Background
Integrating genetic data from diverse populations is crucial for improving our understanding of how genetics contribute to disease and avoiding health disparities when implementing genetic findings in healthcare practices. Nevertheless, current reference panels either have a limited representation of populations or consist of small sample sizes. We used the UK Biobank as a reference dataset to group genetically similar individuals globally.

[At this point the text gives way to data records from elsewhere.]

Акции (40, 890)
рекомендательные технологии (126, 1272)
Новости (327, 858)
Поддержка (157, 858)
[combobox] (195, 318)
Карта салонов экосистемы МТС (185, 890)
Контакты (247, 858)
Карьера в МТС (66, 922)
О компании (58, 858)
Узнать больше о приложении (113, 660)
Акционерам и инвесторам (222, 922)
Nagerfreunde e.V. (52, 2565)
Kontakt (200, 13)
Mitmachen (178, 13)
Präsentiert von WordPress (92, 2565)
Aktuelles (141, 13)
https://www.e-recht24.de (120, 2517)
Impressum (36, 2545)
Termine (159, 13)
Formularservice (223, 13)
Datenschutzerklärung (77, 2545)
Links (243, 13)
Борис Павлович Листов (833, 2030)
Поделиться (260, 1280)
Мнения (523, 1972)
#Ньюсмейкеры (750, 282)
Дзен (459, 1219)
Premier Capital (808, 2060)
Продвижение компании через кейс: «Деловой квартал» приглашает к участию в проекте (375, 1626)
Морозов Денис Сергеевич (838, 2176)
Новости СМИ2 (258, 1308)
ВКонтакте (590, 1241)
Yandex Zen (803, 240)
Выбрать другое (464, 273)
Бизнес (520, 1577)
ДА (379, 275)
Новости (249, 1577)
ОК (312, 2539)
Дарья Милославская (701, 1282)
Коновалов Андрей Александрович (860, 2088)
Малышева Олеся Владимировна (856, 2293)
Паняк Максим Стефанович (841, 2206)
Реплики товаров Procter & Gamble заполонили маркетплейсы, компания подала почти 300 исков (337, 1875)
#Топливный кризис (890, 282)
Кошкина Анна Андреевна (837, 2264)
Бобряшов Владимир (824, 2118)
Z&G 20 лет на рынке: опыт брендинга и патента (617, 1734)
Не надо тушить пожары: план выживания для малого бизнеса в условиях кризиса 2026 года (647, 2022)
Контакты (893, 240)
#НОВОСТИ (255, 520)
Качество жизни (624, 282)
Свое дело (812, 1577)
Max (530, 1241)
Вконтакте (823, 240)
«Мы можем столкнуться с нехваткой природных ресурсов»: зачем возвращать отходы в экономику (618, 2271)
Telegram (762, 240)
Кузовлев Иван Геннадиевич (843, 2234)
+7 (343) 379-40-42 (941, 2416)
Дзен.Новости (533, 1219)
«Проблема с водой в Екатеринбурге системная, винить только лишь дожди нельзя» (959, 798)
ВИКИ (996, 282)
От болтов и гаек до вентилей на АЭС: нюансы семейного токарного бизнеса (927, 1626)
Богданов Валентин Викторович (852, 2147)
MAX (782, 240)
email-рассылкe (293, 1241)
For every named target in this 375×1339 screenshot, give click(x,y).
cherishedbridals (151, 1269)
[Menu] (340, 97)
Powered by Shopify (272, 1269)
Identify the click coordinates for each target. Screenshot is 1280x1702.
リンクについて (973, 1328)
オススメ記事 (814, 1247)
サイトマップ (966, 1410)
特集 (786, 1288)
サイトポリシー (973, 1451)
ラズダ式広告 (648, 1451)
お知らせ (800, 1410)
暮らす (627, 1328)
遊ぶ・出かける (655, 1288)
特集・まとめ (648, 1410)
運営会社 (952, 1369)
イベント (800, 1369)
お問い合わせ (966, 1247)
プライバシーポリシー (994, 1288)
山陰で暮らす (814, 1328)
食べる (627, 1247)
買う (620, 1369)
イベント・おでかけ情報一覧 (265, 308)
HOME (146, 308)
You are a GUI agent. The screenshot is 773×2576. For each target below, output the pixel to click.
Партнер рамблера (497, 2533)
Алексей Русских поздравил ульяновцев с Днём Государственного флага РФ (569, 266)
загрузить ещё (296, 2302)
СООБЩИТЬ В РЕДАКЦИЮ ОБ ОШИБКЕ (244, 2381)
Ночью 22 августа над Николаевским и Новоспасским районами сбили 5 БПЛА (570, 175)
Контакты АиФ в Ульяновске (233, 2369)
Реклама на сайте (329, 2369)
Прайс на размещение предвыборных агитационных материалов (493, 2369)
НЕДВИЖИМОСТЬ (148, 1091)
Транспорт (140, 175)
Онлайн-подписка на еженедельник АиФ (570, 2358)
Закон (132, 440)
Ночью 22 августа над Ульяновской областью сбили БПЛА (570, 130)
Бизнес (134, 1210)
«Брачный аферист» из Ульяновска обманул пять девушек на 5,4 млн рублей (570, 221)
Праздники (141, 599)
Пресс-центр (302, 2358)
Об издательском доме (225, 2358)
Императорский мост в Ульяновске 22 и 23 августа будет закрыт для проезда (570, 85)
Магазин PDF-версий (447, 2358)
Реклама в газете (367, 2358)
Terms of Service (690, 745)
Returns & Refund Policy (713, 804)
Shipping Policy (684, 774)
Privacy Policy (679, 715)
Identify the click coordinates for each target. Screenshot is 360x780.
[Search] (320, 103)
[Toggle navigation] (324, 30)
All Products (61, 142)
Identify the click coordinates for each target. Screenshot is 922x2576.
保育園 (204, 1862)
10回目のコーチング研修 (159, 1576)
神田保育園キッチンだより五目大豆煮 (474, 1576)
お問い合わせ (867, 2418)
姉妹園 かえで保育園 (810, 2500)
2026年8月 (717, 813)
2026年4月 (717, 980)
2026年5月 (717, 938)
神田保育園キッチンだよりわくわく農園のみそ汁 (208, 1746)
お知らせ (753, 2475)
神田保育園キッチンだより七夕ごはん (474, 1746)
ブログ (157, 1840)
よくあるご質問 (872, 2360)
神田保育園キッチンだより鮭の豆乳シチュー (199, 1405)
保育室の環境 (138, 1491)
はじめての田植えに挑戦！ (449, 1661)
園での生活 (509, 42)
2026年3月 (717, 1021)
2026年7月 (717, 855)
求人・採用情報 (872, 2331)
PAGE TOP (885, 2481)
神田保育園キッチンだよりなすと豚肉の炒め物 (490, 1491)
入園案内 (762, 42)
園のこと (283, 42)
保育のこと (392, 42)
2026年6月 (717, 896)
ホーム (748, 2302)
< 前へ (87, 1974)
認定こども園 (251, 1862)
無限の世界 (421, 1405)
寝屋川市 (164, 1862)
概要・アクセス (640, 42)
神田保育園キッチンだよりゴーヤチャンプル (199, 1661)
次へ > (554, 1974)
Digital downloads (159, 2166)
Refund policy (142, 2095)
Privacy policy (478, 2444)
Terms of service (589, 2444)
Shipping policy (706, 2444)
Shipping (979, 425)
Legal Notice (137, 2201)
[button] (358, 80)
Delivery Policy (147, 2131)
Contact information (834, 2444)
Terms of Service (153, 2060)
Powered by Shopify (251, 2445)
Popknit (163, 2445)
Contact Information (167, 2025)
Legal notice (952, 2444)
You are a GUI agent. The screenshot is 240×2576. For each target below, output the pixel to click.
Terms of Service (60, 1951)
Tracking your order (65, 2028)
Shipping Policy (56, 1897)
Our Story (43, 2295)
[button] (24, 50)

Utilizing the diverse population backgrounds in the UK Biobank, we aim to improve population representation and mitigate reference population bias arising from the absence of populations closely related to individuals of interest in existing reference panels.
Methods
Information on countries of birth and ethnic backgrounds from the UK Biobank dataset was combined with findings from previous genetic structure studies to infer genetically similar population labels. We then used a random forest model trained on the principal components of genetic data to identify each individual’s most genetically similar population. The prediction model's performance was validated using data from the 1000 Genomes Project and the CARTaGENE biobank.
Results
We identified good quality labels for a wide range of populations represented in the UK. Our approach allows more detailed genetically similar clustering than is currently possible with resources such as 1000 Genomes, totaling 19 different populations worldwide. Our model demonstrated medium to high precision and recall for the majority of labeled populations, although distinguishing closely related groups yielded lower figures. For example, we found that 519 people in CARTaGENE were most genetically similar to the Middle Eastern reference set that we derived in the UK Biobank (there are no Middle Eastern samples in 1000 Genomes), resulting in a precision of 81.1% and a recall rate of 97.0% when compared to demographic data.
Our method can facilitate downstream genetic analyses, such as genome-wide association studies or polygenic risk scores, in underrepresented populations.